Excerpt:
---

The court then calculated Beatty's GSR at 210-262 months. The
government recommended a sentence of 210 months. The court heard
from Beatty's counsel, who advocated for a below-guideline sentence
due to Beatty's age and military service, and from Beatty, who
spoke of his struggles to succeed in the face of racism. The court
concluded that these considerations were outweighed by other
factors under 18 U.S.C. § 3553(a), including the seriousness of the
offense and Beatty's repeated convictions for the same crime.
Accordingly, the court imposed a low-end guideline sentence of 210
months. The instant appeal ensued.
II.

---

Entries:

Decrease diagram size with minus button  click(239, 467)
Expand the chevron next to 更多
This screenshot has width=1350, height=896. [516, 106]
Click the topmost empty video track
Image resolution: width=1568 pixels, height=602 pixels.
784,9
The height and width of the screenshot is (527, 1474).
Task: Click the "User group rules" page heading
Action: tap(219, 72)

---

The tasks:
1. Answer these from the sentencing passage:
(a) What sentence did the government recommend?
(b) What two reasons did Beatty's counsel give for a below-guideline sentence?
(c) What sentence did the court finally impose?
2. Reproduce the part of the sentencing passage that opens with the words "The court then" and closes with "the same crime.".

Results in order:
1.
(a) 210 months.
(b) Beatty's age and military service.
(c) A low-end guideline sentence of 210 months.

2.
The court then calculated Beatty's GSR at 210-262 months. The
government recommended a sentence of 210 months. The court heard
from Beatty's counsel, who advocated for a below-guideline sentence
due to Beatty's age and military service, and from Beatty, who
spoke of his struggles to succeed in the face of racism. The court
concluded that these considerations were outweighed by other
factors under 18 U.S.C. § 3553(a), including the seriousness of the
offense and Beatty's repeated convictions for the same crime.